Lewandowski, Piszczek i Rybus śladem niektórych kolegów z poniedziałku wylądowali w Arłamowie śmigłowcem. Wokół całego obiektu zebrał się tłum kibiców, którzy liczyli na zdjęcie lub autograf największej gwiazdy polskiej kadry. „Lewy” nie mógł nawet w spokoju zjeść obiadu, bo piętro niżej zebrali się fani i poprzez przeszklone ściany oglądali, jak nasi reprezentanci...pałaszują posiłki.
Jeszcze bez tej czwórki, w środę Polacy ciężko trenowali, ale teraz obciążenia mają być już mniejsze.
- Tego się spodziewaliśmy, że pierwsze dni będą cięższe. To ostatni moment, aby tak popracować. Im bliżej będzie meczów towarzyskich i samego Euro, tym pewnie obciążenia spadną - stwierdził Kamil Glik.
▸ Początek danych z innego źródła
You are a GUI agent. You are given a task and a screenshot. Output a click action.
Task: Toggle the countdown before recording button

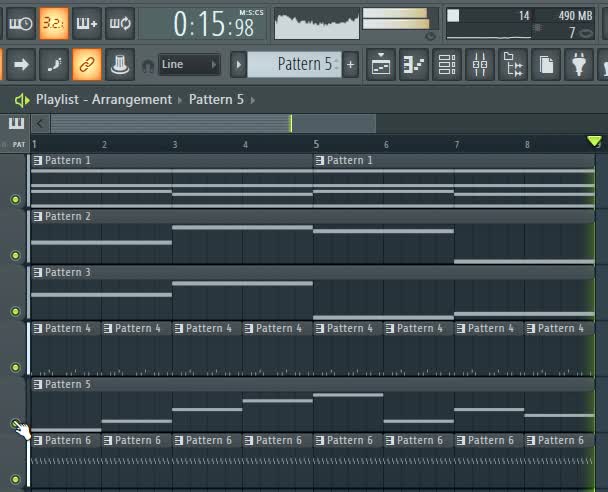point(54,22)
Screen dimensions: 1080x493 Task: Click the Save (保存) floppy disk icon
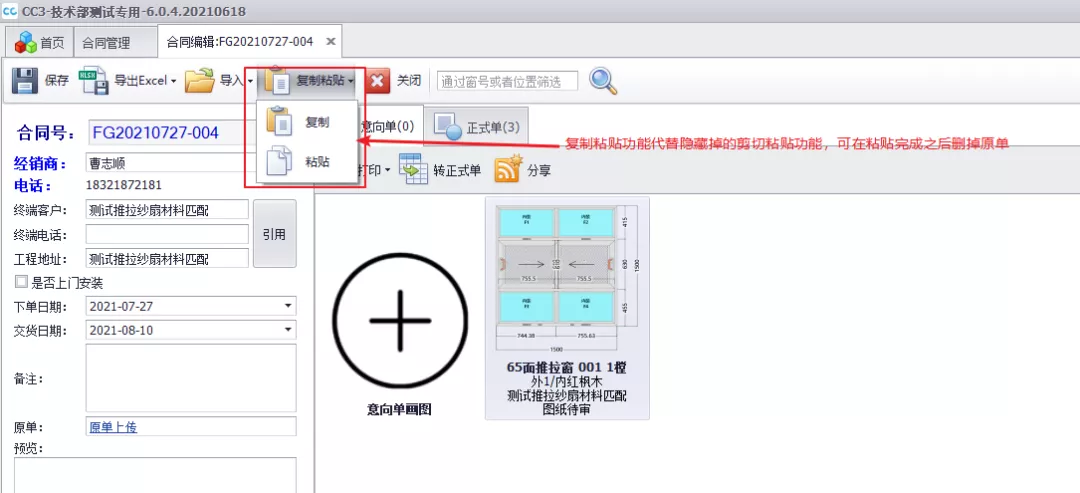[x=24, y=81]
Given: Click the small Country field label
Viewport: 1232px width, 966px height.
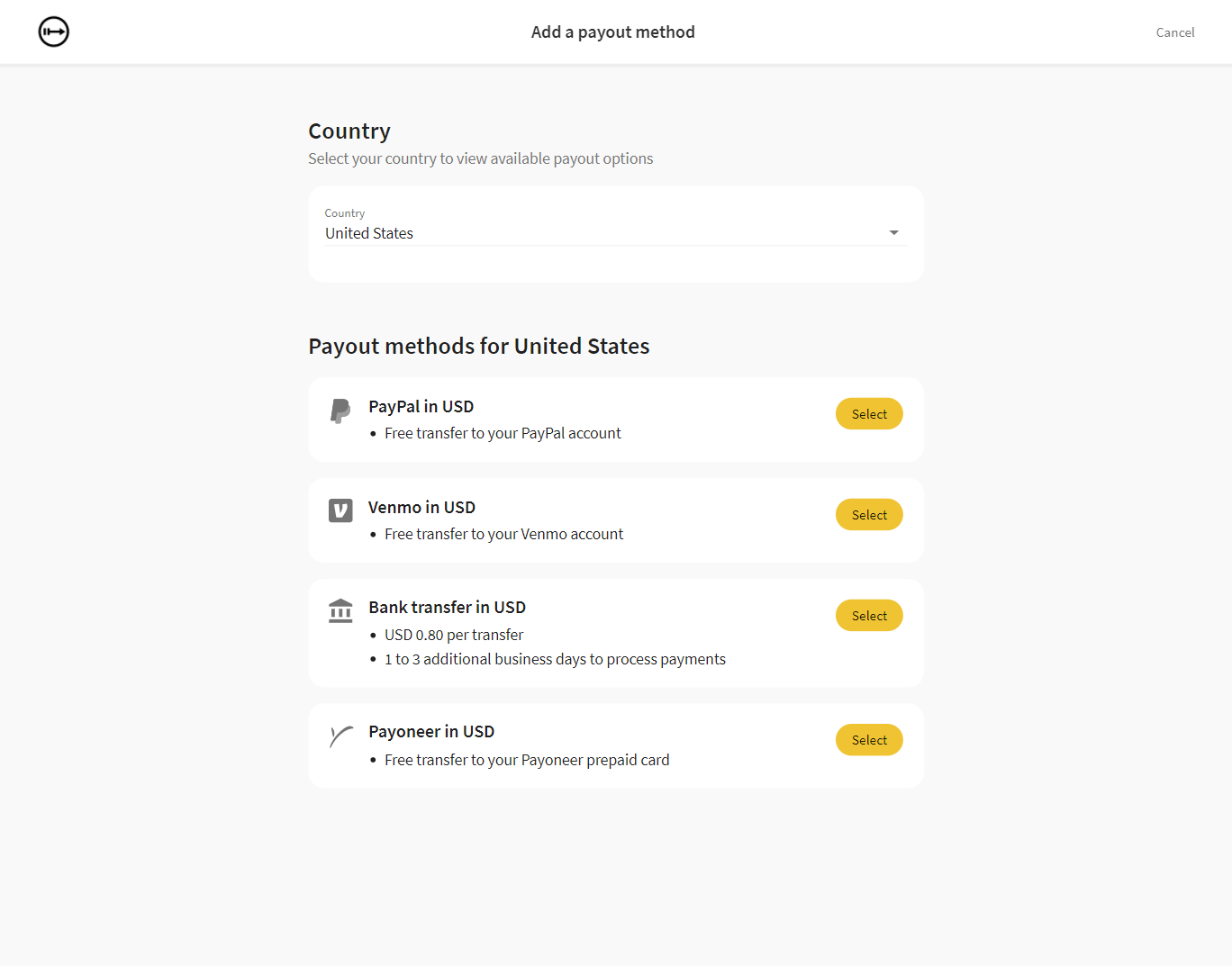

W czwartek odbył się już tylko jeden trening na boisku - ten popołudniowy - a więc piłkarze mieli trochę więcej czasu dla siebie.
- Ja z Arkiem Milikiem byłem na strzelnicy, potem trochę pograliśmy w kosza, pojeździliśmy na rowerku, a także byliśmy w kriokomorze - mówił obrońca Bartosz Salamon, który we wtorek doznał urazu stawu skokowego. - Na początku się trochę wystraszyłem, ale po pracy ze sztabem medycznym wszystko wróciło do normy - powiedział.
Inaczej czas do konferencji prasowej spędził Piotr Zieliński.
- Zostałem w pokoju i odpoczywałem. Zagrałem też dwa meczyki w Fifę - mówił, czym rozbawił wszystkich obecnych.
W treningu udział wzięli już Lewandowski, Piszczek i Rybus.
- Zaraz po przylocie wzięli udział w odprawie, bo musieli nadrobić zaległości - mówił Jakub Kwiatkowski, rzecznik PZPN. Wieczorem spodziewany był przyjazd Grzegorza Krychowiak.
W piątek piłkarze będą mieli m.in. spotkanie z sędzią Szymonem Marciniakiem, który będzie arbitrem na francuskiej imprezie, a w Arłamowie jest od wtorku.
- Poruszone będą nowinki, jakie UEFA wprowadza na Euro i wiedza o nich jest niezbędna. Omówiona zostanie również kwestia sędziów bramkowych, bo w wielu ligach ich nie ma - wyjaśniał Hubert Małowiejsk, odpowiedzialny w sztabie za rozpracowywanie rywali.
- Myślę, że każda ze stron coś z tego wyniesie - dodawał Glik.
- Na pewno takie spotkanie się nam przyda. Ja co prawda jestem zawodnikiem ofensywnym i staram się nie faulować, ale zawsze można się czegoś dowiedzieć - powiedział Grosicki, który przed Euro ma zamiar skorzystać jeszcze z usług trenera mentalnego. - Na taką imprezę trzeba być przygotowanym i fizycznie, i mentalnie. Pewnie odbędę jeszcze 2-3 takie sesje - usłyszeliśmy.